The growing number of students using the AI program ChatGPT as a shortcut in their coursework has led some college professors to reconsider their lesson plans for the upcoming fall semester.
OpenAI’s ChatGPT is advancing every day. The chatbot achieved the highest score on an AP Biology exam and passed a freshman year at Harvard with a 3.34 GPA.
Since its launch, teachers, administrators, and students have questioned AI’s role in education. While some schools chose to outright ban the use of ChatGPT, others are exploring ways it can be a tool for learning.
As summer break comes to a close, some college professors are now searching for ways to fight the use of generative AI, making their exams “ChatGPT-proof,” Fortune reported.
“Asking students questions like, ‘Tell me in three sentences what is the Krebs cycle in chemistry?’ That’s not going to work anymore, because ChatGPT will spit out a perfectly fine answer to that question,” Bill Hart-Davidson, associate dean at Michigan State University’s College of Arts and Letters, told Fortune.
Concerned professors told Insider they plan to go back to handwritten assignments and oral exams to avoid the use of generative AI.
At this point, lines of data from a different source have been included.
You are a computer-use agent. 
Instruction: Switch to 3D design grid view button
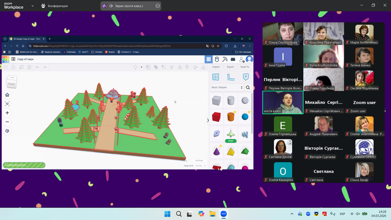pos(208,59)
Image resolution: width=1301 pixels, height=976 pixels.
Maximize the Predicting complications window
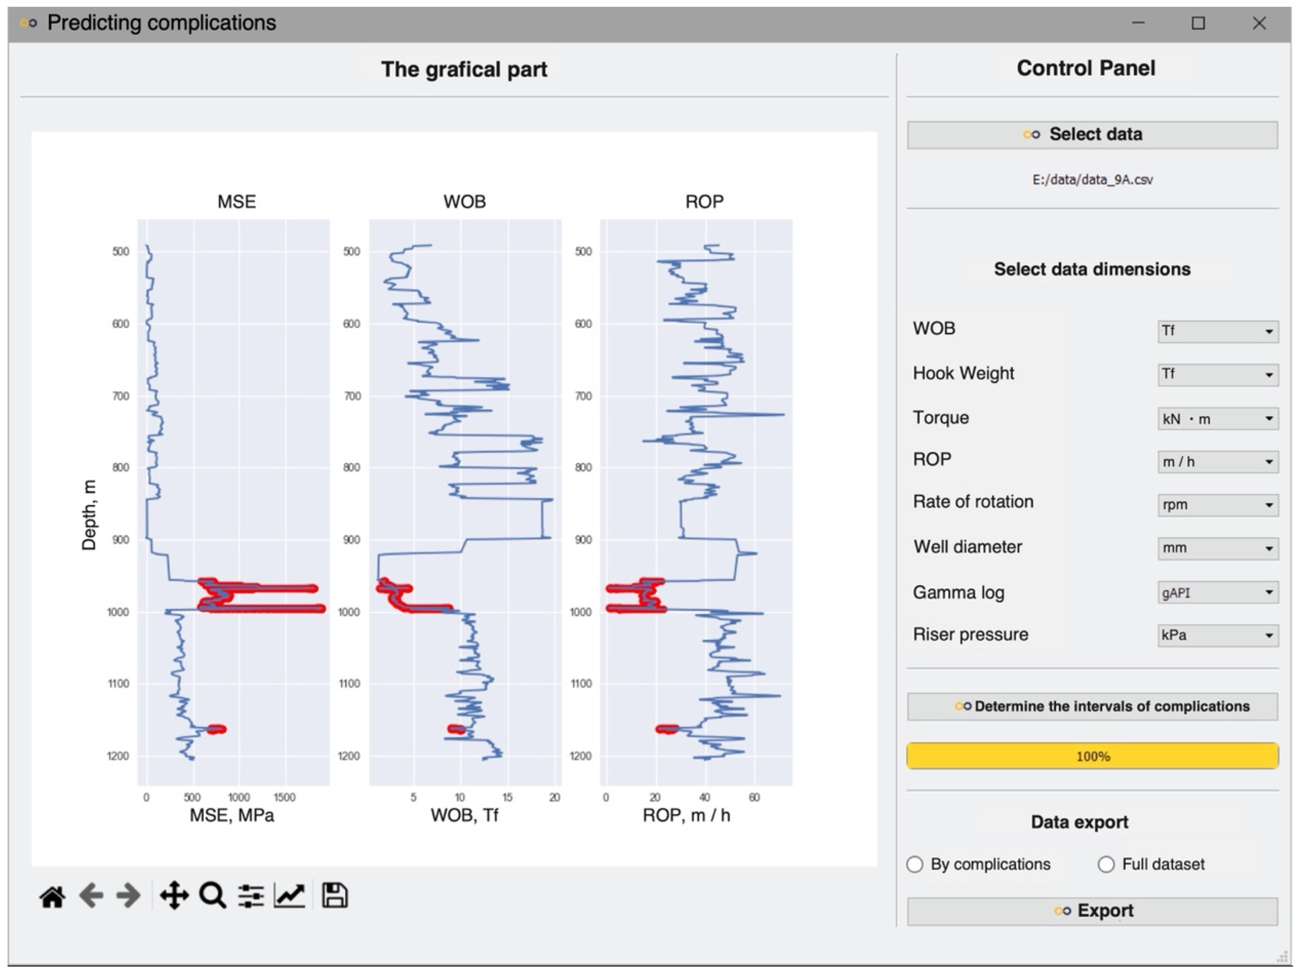coord(1198,24)
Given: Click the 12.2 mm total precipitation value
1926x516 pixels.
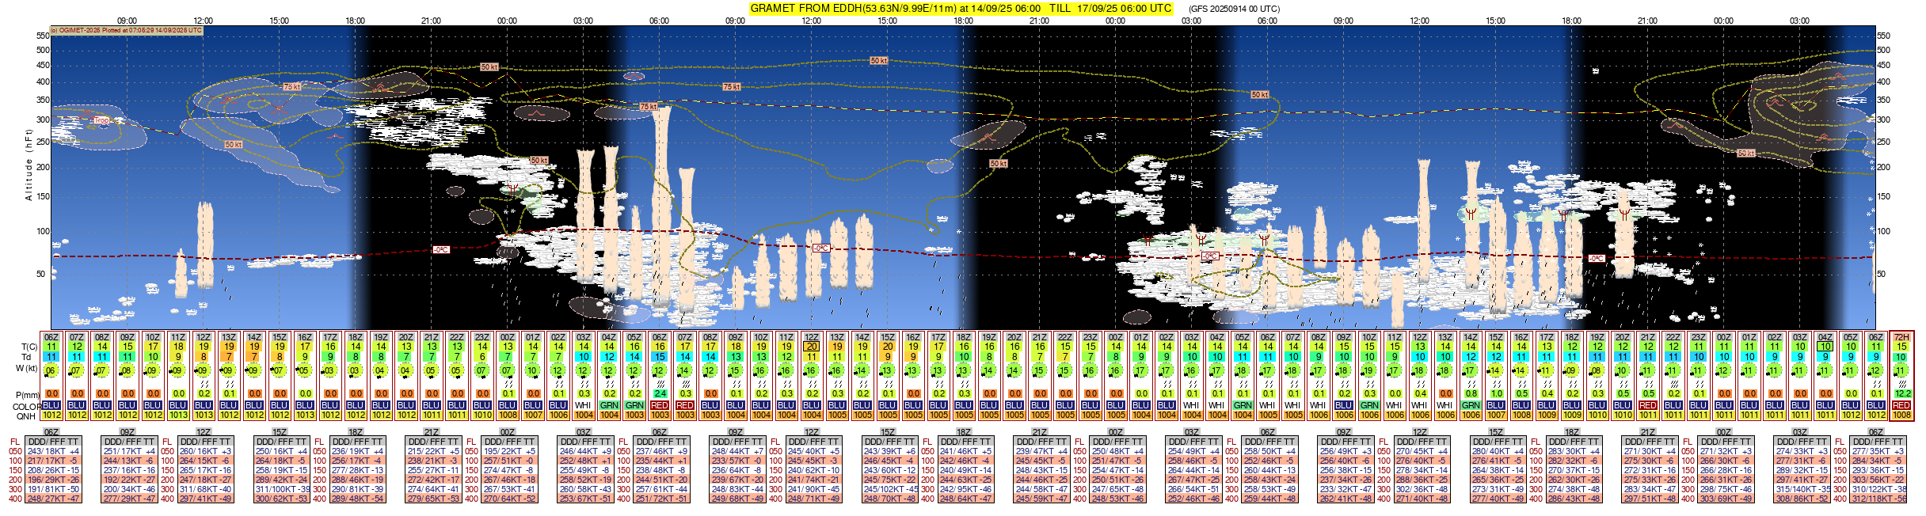Looking at the screenshot, I should (x=1901, y=393).
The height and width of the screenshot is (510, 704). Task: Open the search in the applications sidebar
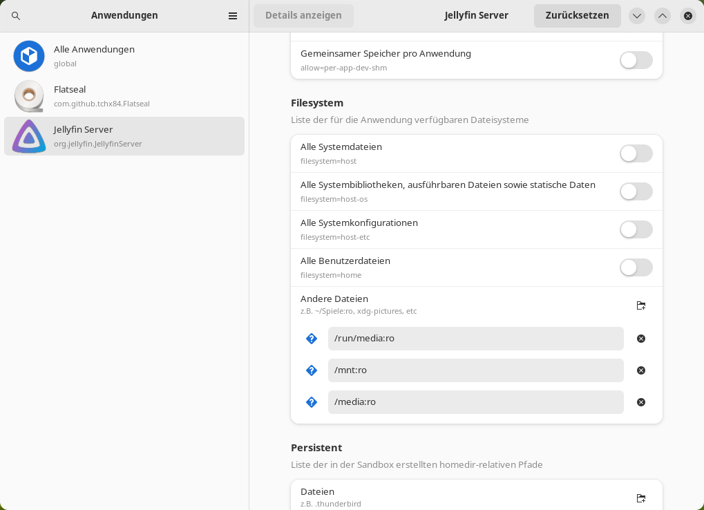pos(15,15)
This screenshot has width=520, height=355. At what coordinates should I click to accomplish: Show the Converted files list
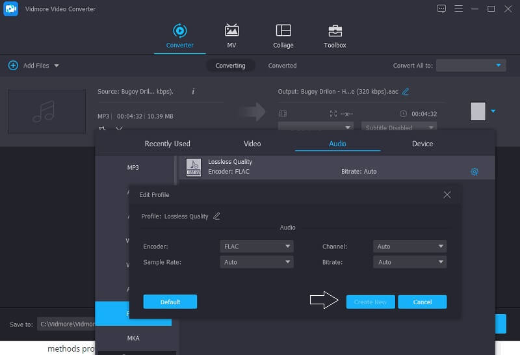[x=282, y=66]
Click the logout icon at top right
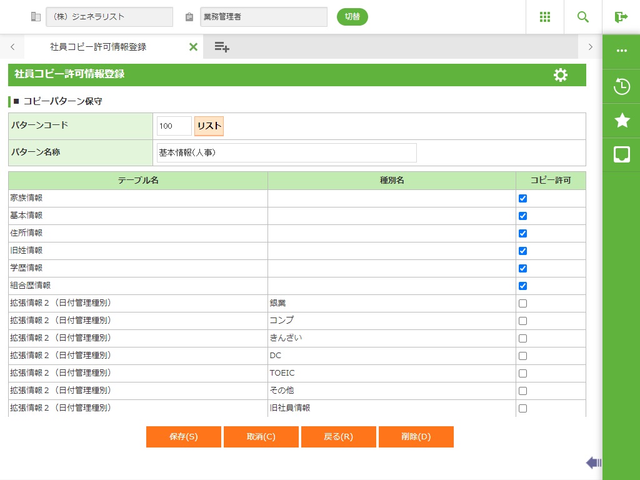Image resolution: width=640 pixels, height=480 pixels. 621,17
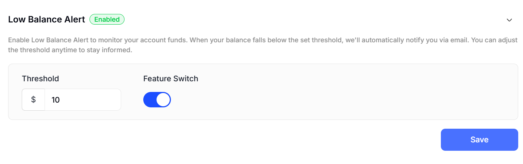Click the word "Alert" in the title
The width and height of the screenshot is (523, 164).
point(76,19)
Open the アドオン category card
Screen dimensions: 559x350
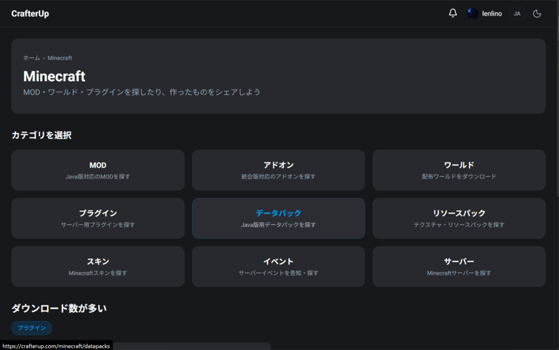tap(278, 170)
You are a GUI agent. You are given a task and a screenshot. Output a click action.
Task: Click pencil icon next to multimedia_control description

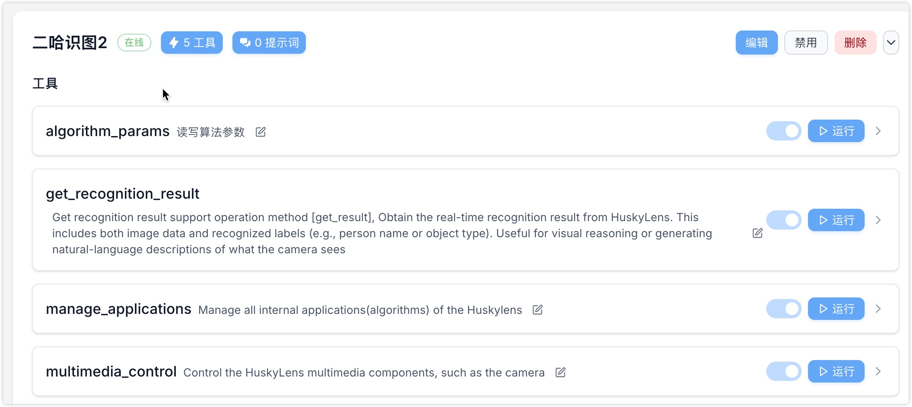(560, 372)
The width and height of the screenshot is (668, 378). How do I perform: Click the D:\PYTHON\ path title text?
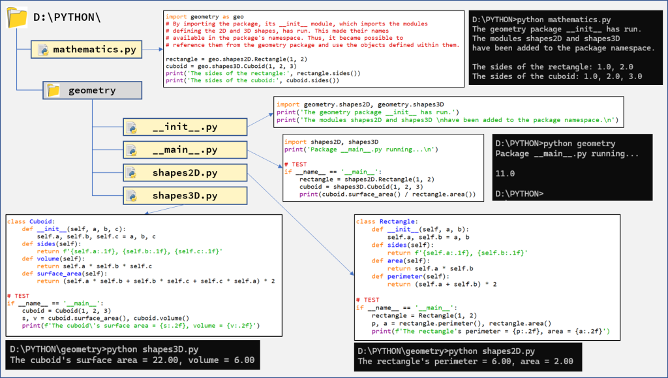67,16
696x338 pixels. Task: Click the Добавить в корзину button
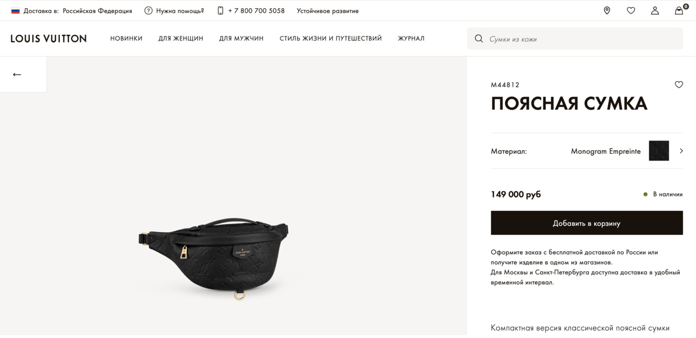(587, 223)
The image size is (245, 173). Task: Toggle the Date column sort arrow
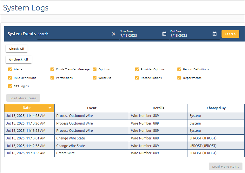click(50, 108)
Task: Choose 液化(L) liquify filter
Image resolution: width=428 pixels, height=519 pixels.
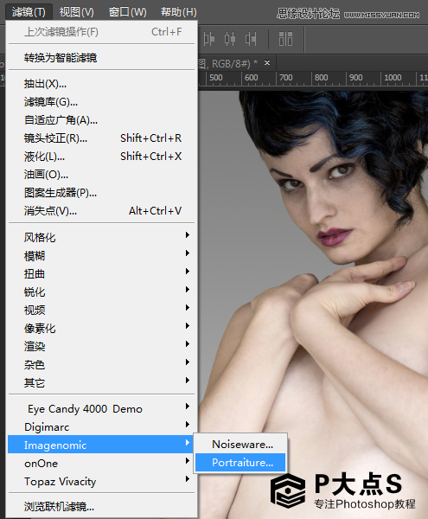Action: pyautogui.click(x=101, y=157)
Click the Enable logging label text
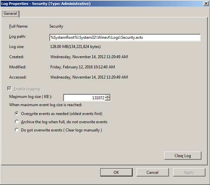 pyautogui.click(x=27, y=89)
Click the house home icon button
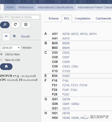 point(6,67)
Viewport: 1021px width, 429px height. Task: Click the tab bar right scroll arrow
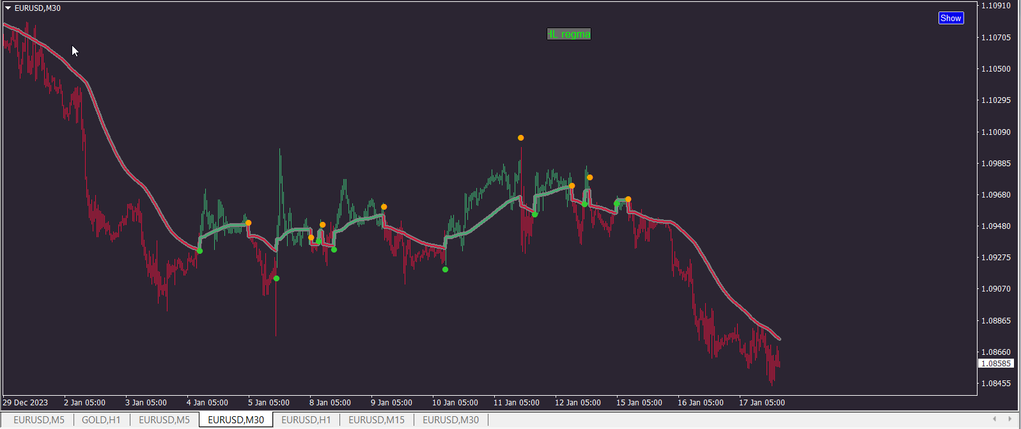[x=1009, y=419]
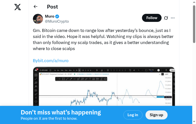The width and height of the screenshot is (196, 124).
Task: Click the X logo
Action: point(18,7)
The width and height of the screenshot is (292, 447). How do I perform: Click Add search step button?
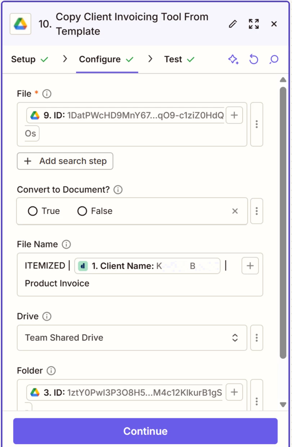(x=65, y=161)
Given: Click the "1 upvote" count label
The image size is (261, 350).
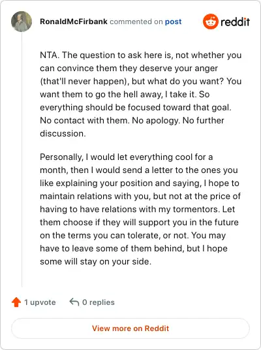Looking at the screenshot, I should [40, 302].
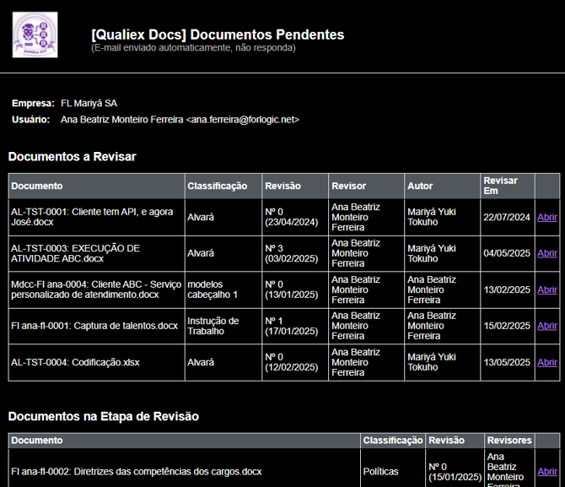Image resolution: width=565 pixels, height=487 pixels.
Task: Click the Classificação header in first table
Action: click(218, 186)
“I’m planning on going medieval on the students and going all the way back to oral exams,” Christopher Bartel, a philosophy professor at Appalachian State University, told Insider in January. “They can AI generate text all day long in their notes if they want, but if they have to be able to speak it, that’s a different thing.”
A Canadian writing professor told Fox News that he plans to make assignments more personalized in an effort to cut down the use of ChatGPT on essays.
Meanwhile, ChatGPT usage dropped almost 10% from May to June, and some techies believe it’s because most students went on summer break. If students are the main users of the program, experts think it could mean trouble for OpenAI.
“If it’s school kids, that’s a real yellow-red flag on the size of the prize,” internet analyst Mark Shmulik told Insider. “This idea that if the ChatGPT drop-off is due to students on summer break, that implies a narrower audience and fewer use cases.”